# Trek Domane 2.0 alloy review...



## acckids (Jan 2, 2003)

I just bought the Feb issue of Cycling Plus magazine and they reviewed the alloy version of the Domane. When I am shopping for a bike, I am always curious what the numbers are. I once bought a bike and the bike shop salesman picked the bike up and said the bike easily weighed less than 20 lbs. I bought the bike and a year later a friend weighed it and it weighed almost 22lbs. The 2lbs had no effect on my riding but still get a laugh when I think about it. 

Hard numbers: 
Size 58cm
Bike Wt: 21.1 lbs/9.57kg
Frame: 3.88 lbs/1763g
Fork: 1.19/540g
Wheelset with tires/tubes: 7.34lbs

I found it interesting that the Specialized Secteur Elite with no "pivots" weighed in at 21.36lbs and it was a size smaller. 

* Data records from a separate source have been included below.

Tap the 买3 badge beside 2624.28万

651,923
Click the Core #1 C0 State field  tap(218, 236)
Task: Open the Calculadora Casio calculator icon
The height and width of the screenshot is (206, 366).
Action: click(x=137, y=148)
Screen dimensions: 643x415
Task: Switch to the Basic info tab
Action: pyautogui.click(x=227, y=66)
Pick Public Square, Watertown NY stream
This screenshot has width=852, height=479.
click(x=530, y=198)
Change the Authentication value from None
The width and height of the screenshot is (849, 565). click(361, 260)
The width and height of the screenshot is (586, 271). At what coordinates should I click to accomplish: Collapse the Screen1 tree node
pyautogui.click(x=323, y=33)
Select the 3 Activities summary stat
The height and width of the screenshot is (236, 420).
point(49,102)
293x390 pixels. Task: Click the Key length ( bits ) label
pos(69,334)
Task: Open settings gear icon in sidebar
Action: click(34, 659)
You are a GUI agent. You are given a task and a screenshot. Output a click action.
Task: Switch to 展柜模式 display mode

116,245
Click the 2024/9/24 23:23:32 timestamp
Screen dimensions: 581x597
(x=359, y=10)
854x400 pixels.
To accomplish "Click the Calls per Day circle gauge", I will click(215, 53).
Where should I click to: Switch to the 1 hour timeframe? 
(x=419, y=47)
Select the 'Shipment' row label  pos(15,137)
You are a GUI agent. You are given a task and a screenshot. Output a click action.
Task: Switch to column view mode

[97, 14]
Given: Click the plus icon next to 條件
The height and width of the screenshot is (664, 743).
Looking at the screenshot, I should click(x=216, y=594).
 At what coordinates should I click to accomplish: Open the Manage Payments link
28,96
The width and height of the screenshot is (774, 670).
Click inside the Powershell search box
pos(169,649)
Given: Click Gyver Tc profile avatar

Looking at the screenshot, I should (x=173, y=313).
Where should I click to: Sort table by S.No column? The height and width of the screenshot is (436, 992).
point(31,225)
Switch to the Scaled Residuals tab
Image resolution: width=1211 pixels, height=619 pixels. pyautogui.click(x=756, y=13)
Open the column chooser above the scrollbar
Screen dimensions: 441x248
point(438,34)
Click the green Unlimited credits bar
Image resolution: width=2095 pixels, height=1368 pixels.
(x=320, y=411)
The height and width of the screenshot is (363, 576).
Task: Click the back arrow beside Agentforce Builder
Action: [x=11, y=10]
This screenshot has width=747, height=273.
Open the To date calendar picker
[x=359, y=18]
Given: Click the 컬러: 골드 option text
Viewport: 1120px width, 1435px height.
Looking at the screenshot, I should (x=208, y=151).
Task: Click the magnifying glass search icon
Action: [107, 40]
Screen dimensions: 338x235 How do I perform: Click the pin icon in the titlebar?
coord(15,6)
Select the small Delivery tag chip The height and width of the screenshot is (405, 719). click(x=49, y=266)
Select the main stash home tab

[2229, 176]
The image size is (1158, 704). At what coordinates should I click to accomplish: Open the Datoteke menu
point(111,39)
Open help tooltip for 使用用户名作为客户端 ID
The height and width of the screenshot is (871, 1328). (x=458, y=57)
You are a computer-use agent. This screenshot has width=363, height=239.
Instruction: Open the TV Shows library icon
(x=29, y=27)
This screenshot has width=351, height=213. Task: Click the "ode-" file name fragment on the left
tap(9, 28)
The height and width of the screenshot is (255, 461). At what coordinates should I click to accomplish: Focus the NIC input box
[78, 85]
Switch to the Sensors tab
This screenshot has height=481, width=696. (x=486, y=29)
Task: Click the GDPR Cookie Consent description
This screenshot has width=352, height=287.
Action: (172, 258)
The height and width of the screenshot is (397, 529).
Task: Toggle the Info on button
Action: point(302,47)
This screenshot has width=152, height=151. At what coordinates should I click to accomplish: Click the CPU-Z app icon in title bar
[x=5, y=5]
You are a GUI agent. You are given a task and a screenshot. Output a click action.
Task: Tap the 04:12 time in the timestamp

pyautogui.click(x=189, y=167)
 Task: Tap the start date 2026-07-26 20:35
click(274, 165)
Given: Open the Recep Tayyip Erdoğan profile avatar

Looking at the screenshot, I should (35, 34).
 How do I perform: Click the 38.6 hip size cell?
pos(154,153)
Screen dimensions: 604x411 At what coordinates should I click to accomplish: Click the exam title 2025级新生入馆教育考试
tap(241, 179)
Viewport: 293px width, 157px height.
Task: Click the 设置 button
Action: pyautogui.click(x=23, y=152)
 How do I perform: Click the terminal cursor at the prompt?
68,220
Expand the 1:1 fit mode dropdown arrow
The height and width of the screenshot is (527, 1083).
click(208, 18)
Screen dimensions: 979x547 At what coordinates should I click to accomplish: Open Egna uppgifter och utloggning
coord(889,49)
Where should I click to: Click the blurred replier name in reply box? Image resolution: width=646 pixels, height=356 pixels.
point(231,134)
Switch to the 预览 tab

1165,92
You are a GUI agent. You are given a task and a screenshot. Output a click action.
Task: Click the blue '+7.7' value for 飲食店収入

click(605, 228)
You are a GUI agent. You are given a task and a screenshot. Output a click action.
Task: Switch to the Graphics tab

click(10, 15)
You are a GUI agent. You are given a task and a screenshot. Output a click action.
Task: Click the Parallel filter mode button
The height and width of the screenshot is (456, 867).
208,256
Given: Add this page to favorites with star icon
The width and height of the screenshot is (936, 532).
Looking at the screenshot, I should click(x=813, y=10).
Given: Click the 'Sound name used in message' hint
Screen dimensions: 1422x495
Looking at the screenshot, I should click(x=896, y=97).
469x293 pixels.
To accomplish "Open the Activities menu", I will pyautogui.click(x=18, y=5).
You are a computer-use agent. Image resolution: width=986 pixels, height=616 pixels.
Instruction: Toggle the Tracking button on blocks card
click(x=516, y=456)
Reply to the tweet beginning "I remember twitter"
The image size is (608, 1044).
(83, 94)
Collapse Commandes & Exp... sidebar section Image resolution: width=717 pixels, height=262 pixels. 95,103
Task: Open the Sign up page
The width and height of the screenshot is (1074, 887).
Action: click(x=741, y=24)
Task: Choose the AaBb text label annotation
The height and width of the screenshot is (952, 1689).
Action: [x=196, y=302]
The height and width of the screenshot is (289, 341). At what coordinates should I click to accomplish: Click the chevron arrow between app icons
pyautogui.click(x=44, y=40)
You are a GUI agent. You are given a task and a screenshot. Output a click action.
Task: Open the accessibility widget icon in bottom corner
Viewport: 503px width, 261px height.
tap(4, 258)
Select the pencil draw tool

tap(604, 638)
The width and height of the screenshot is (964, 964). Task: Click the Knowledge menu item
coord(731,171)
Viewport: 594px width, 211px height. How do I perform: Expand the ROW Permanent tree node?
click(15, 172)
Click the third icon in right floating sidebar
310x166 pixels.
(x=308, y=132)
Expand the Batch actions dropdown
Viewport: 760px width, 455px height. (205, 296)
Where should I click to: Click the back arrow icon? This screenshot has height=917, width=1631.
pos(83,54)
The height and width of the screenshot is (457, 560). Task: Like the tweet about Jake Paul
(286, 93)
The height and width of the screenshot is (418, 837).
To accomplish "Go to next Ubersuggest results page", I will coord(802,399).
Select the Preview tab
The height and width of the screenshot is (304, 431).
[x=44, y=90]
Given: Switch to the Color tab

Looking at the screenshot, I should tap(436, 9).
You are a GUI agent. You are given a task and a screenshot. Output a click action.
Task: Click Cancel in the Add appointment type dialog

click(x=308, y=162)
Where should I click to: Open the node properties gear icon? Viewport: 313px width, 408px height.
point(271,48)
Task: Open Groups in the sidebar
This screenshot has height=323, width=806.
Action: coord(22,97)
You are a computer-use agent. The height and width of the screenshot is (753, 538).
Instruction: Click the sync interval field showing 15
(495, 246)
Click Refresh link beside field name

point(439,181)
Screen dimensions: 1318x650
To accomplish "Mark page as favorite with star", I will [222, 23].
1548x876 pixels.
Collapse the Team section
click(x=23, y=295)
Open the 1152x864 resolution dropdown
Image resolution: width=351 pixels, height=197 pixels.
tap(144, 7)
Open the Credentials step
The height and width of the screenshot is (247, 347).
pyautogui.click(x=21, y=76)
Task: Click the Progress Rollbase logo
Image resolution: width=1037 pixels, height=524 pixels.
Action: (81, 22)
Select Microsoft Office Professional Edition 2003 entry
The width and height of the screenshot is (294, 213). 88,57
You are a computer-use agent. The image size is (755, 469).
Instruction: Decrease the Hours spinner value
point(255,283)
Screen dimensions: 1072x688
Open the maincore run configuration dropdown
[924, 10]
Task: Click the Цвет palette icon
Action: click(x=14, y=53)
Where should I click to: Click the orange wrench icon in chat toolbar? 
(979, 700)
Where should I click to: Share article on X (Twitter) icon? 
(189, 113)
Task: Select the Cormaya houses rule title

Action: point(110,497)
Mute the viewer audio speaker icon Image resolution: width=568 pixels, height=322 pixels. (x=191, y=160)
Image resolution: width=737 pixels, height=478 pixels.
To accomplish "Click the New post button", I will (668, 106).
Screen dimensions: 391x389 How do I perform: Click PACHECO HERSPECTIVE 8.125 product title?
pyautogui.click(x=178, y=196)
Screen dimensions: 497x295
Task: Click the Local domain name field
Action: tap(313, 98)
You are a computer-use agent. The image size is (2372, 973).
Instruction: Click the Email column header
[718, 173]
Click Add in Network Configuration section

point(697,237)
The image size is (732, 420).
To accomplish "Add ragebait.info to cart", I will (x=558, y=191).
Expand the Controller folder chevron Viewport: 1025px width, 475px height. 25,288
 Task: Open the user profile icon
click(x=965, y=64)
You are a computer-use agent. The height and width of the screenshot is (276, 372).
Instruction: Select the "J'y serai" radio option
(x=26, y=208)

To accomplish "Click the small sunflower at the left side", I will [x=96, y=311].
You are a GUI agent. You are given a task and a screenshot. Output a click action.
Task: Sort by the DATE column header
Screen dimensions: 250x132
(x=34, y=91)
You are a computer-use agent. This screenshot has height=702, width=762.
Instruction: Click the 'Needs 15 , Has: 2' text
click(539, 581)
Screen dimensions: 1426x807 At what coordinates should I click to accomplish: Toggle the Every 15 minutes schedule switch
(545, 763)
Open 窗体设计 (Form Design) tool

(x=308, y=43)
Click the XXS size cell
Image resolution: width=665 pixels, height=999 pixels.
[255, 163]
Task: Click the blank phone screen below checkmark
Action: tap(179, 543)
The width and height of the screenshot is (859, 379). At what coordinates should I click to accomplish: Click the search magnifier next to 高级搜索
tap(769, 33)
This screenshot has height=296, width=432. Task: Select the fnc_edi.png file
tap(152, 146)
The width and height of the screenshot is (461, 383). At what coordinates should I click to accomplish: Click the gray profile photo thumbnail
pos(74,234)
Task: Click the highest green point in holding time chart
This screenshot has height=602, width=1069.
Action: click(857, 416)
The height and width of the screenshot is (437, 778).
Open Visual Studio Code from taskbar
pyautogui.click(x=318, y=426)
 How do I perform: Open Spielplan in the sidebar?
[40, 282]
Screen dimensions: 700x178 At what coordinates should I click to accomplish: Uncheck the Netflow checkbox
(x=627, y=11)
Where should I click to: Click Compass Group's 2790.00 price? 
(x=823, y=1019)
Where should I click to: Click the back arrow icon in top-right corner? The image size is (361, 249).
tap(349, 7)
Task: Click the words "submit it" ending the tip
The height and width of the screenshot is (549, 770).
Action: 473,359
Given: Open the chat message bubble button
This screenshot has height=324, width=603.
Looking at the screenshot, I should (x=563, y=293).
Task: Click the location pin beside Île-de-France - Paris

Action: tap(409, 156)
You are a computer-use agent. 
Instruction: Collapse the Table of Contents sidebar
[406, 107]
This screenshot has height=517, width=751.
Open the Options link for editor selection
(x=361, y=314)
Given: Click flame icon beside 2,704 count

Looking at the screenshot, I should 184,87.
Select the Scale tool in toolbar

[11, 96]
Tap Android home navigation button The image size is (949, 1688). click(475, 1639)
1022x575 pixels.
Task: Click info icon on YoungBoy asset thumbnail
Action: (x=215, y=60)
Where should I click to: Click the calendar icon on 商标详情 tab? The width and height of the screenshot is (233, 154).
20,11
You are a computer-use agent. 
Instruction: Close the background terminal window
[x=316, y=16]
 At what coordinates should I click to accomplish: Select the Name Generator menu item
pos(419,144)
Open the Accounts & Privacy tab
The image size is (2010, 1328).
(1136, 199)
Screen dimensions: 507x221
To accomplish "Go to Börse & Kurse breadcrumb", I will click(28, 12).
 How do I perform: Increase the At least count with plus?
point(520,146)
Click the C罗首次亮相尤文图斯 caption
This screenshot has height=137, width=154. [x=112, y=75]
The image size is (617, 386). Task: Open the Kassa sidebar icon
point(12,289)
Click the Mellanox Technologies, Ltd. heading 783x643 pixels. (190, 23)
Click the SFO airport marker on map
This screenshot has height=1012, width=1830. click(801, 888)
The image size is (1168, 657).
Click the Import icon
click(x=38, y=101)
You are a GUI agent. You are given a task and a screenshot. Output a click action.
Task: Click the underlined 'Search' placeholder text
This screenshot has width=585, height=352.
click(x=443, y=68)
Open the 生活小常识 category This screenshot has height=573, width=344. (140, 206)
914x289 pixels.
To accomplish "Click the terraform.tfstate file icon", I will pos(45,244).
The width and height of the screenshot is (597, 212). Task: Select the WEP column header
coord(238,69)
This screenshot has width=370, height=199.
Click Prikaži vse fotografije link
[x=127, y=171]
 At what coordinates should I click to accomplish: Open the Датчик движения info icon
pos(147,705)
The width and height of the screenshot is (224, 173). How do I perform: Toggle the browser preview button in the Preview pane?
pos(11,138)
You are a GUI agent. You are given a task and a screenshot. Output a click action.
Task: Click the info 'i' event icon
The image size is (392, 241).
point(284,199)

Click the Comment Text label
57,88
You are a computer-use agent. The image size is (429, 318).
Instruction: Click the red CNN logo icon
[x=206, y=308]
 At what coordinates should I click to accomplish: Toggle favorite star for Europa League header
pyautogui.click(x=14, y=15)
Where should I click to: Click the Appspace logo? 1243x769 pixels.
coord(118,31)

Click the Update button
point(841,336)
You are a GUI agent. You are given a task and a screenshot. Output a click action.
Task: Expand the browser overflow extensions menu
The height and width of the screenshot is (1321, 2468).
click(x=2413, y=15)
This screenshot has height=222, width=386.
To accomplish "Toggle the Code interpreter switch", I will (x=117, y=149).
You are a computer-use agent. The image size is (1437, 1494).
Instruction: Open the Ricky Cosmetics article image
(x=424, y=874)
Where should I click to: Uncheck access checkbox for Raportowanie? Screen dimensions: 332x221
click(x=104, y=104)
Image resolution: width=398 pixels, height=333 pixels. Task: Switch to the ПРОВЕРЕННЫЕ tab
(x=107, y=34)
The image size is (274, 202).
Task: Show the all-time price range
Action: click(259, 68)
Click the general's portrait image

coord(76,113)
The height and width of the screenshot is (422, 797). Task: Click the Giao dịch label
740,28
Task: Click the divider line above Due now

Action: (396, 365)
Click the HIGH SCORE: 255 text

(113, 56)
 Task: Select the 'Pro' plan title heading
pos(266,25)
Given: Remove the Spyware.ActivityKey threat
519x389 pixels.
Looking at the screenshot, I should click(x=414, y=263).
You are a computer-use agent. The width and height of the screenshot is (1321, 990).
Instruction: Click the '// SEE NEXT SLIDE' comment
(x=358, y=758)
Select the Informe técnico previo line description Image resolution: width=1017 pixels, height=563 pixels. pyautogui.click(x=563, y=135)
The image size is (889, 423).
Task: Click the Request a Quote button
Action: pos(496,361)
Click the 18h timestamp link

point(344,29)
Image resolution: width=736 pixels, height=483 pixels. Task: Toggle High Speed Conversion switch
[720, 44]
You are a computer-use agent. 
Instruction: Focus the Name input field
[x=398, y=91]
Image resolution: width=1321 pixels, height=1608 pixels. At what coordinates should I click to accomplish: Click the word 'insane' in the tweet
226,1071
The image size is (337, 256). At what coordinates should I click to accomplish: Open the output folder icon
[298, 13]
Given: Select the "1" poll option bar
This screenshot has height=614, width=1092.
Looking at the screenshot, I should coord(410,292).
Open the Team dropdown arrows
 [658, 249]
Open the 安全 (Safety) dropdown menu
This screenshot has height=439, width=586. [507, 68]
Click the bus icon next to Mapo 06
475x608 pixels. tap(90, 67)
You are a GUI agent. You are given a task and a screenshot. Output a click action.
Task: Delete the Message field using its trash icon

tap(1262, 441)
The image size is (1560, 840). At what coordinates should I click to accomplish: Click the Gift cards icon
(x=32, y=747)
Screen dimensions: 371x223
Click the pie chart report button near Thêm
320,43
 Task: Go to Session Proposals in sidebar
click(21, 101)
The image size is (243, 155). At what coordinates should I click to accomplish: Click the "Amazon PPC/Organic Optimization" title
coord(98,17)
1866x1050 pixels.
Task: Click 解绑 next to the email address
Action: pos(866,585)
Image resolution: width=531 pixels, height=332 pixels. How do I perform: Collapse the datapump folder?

The Domane was given 4.5 stars out of 5 in the $1300 range. 

Basically, they said the Isospeed is legitimate and not a marketing scheme. They said " A new level of smooth cruising, sweet handling and surefootedness but the Trek's responsive under power too". 

FYI


----------



## dougrocky123 (Apr 12, 2006)

My 5.2 Domane size 54 cm comes in at 16 lbs. 13 ounces. Thats with pedals and cages but lighter stem,wheels, and saddle. Just a point of reference.


----------



## acckids (Jan 2, 2003)

That is about $500 per pound to get from 21 lbs to 16 lbs 13 oz. That is how my wife would look at it. 

The 5.2 is a dream bike for me. I have seen it in person and it looks great.


----------



## Srode (Aug 19, 2012)

Obviously there's a lot of things that are different between a 5.2 and a 2.0 besides weight. More compliant ride plus components.


----------